Ao mesmo tempo, o país começou a acoplar usinas solares a projetos como Jubail 3A, que já gera uma parcela relevante da energia necessária a partir do sol.
Isso reduz a dependência de gás e petróleo, libera combustíveis para exportação e diminui a pegada de carbono de um sistema que nasceu intensivo em energia.
Ainda assim, manter milhões de pessoas a sobreviver no deserto com água fabricada continua sendo um esforço energético de escala nacional.
Além da energia, o grande passivo é a salmoura, o concentrado de sal que sobra depois que a água doce é extraída.
Todos os dias, milhões de metros cúbicos desse fluido mais salgado e mais quente são devolvidos ao mar, podendo criar zonas de salinidade elevada e estressar ecossistemas sensíveis, como recifes de coral.
A resposta saudita passa por um novo tipo de engenharia: tratar a salmoura não como lixo, mas como matéria-prima.
Projetos em desenvolvimento buscam extrair cloreto de sódio, bromo, magnésio e potássio da salmoura, gerando produtos químicos, fertilizantes e uma receita capaz de abater parte do custo da água.
Em paralelo, tecnologias de descarga líquida zero tentam reduzir ao máximo o despejo direto no oceano, embora implementar isso na escala necessária para sobreviver no deserto com tanta dessalinização ainda seja um desafio em aberto.
Gestão de demanda, reúso e o futuro da água fabricada
Produzir mais água não basta se o consumo crescer sem controle. Durante anos, a Arábia Saudita manteve tarifas fortemente subsidiadas, incentivando desperdício e elevando o consumo per capita a patamares entre os mais altos do mundo.
Para que a estratégia de sobreviver no deserto seja sustentável, o país começou a mexer em um tabu: subir o preço da água conforme o consumo aumenta e usar medidores inteligentes para identificar excessos.
Esse ajuste trouxe resultado. Em poucos anos, o consumo médio por pessoa caiu de patamares muito altos para algo muito mais contido, liberando capacidade sem construir imediatamente novas usinas.
Ao mesmo tempo, a política agrícola mudou, reduzindo incentivos a culturas extremamente exigentes em água e deslocando parte da produção para modelos mais compatíveis com o clima.
Outro pilar é o reaproveitamento de águas residuais.

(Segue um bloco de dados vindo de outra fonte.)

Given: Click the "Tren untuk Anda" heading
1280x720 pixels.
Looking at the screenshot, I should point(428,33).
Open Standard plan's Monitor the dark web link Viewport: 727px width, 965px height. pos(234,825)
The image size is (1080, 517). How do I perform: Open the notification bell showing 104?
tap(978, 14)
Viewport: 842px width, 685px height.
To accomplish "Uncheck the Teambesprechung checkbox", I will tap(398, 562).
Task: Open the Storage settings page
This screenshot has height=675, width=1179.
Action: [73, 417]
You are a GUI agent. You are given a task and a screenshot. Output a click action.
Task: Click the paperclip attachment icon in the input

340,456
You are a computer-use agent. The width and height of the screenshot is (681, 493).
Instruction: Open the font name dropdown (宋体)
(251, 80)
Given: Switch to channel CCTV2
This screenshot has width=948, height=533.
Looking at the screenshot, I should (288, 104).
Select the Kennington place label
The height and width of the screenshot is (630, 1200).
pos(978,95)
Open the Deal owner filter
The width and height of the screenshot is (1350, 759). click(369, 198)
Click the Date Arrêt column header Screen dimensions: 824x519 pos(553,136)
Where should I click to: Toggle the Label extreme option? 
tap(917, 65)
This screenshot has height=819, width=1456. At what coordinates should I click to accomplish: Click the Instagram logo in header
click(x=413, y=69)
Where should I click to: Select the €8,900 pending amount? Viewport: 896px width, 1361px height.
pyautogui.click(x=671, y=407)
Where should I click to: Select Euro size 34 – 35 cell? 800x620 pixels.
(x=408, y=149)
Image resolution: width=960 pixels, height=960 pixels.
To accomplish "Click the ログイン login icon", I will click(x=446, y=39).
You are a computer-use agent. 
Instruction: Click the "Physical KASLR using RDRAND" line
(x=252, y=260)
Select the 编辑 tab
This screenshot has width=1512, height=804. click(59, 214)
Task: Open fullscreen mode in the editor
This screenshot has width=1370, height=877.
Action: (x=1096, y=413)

Reutilizar esgoto tratado em irrigação, indústria e usos não potáveis reduz a pressão sobre a dessalinização e aumenta a resiliência de cidades grandes e pequenas.
Novas plantas descentralizadas de tratamento começam a atender comunidades distantes dos grandes sistemas, levando a lógica de sobreviver no deserto com água fabricada e reciclada para além dos grandes centros.
No horizonte, metas ambiciosas combinam mais capacidade de dessalinização, mais energia renovável, mais reúso e mais mineração de salmoura.
A equação é simples e dura: sem isso, não há como 37 milhões de pessoas continuarem a sobreviver no deserto em segurança hídrica em um cenário de crescimento urbano acelerado e clima cada vez mais extremo.
E você, acha que outros países em regiões secas deveriam seguir o caminho da Arábia Saudita e investir pesado em água fabricada para sobreviver no deserto, ou os riscos ambientais e energéticos ainda pesam mais que os benefícios?